(Saved entries)
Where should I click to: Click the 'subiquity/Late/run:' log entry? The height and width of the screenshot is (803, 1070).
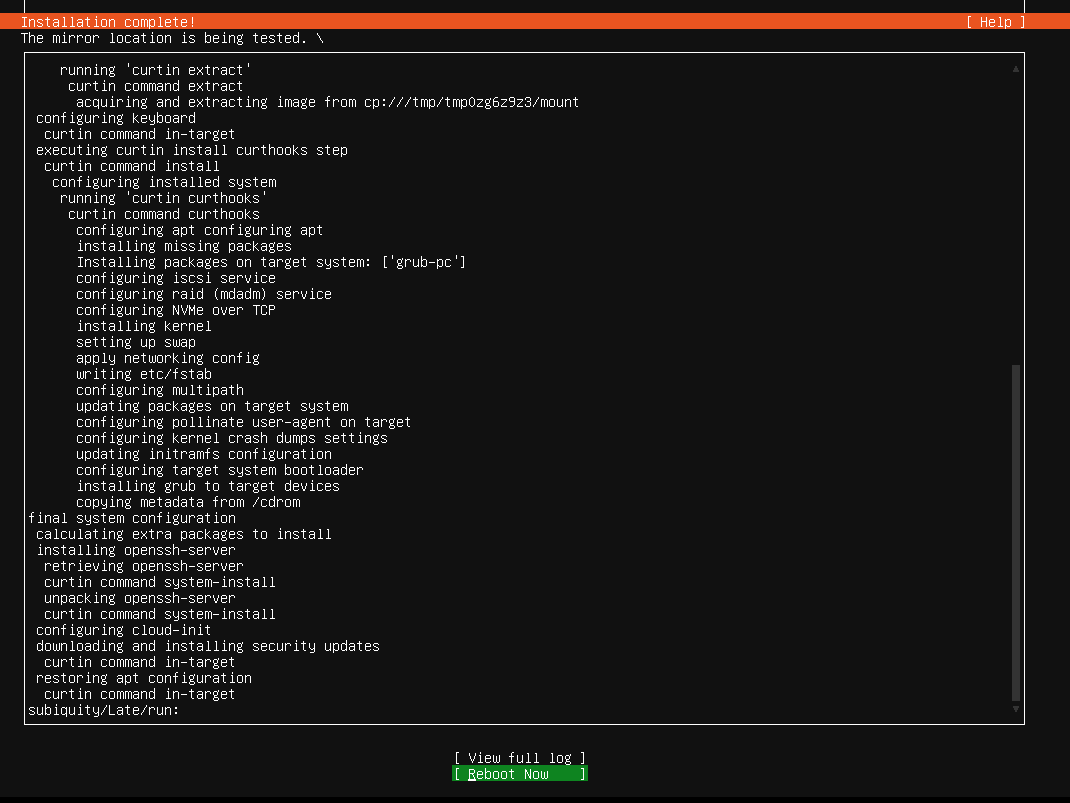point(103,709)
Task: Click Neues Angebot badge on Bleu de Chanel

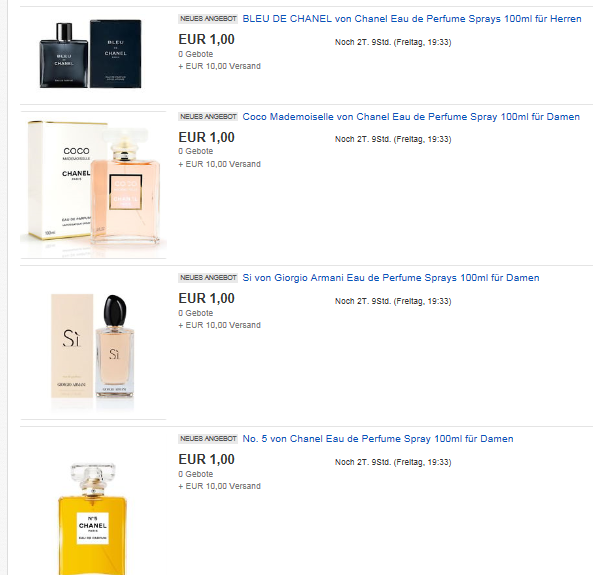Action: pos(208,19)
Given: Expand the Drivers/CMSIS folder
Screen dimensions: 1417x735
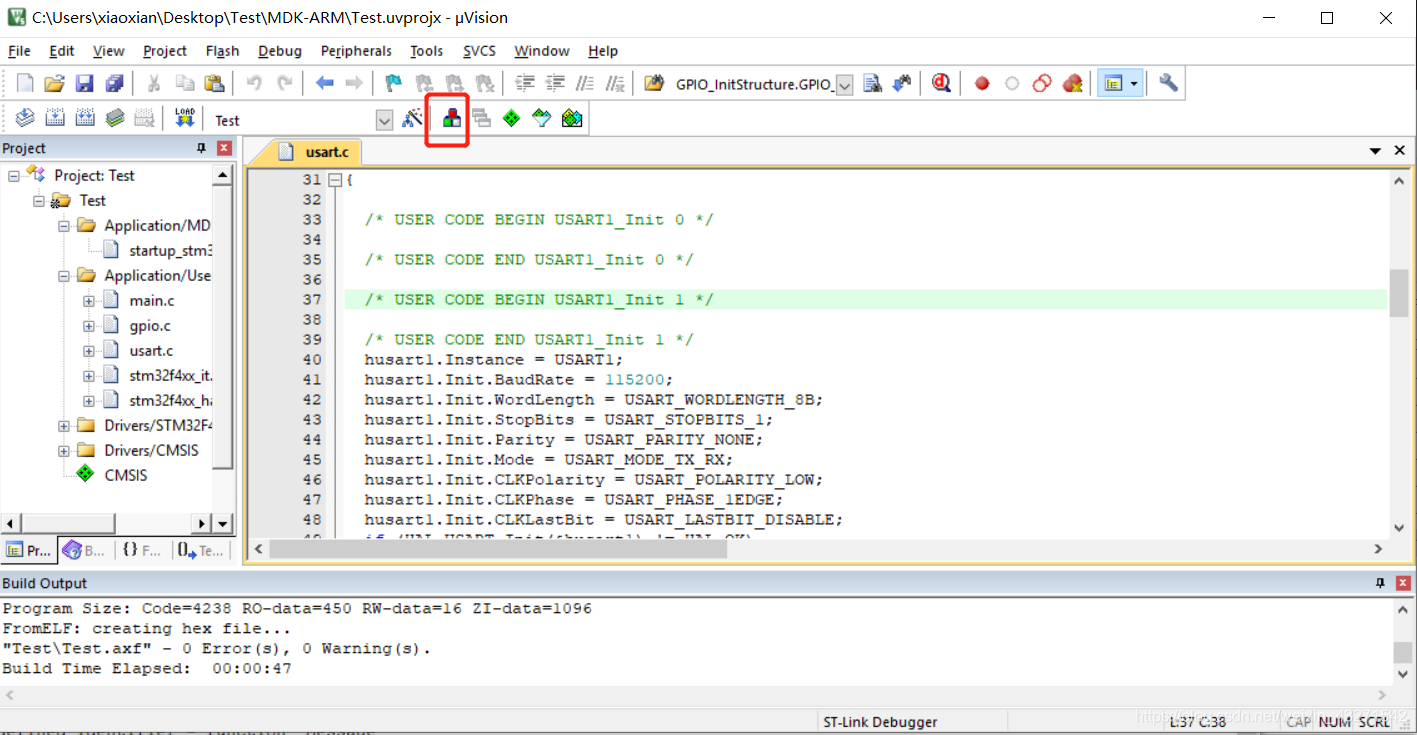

### ASSIGNED TASK
Every line between the one containing "Task: Click Neues" and the last line of the data above, both included, should be copied exactly, but not the pictures.

### TASK ANSWER
Task: Click Neues Angebot badge on Bleu de Chanel

Action: pos(208,19)
Given: Expand the Drivers/CMSIS folder
Screen dimensions: 1417x735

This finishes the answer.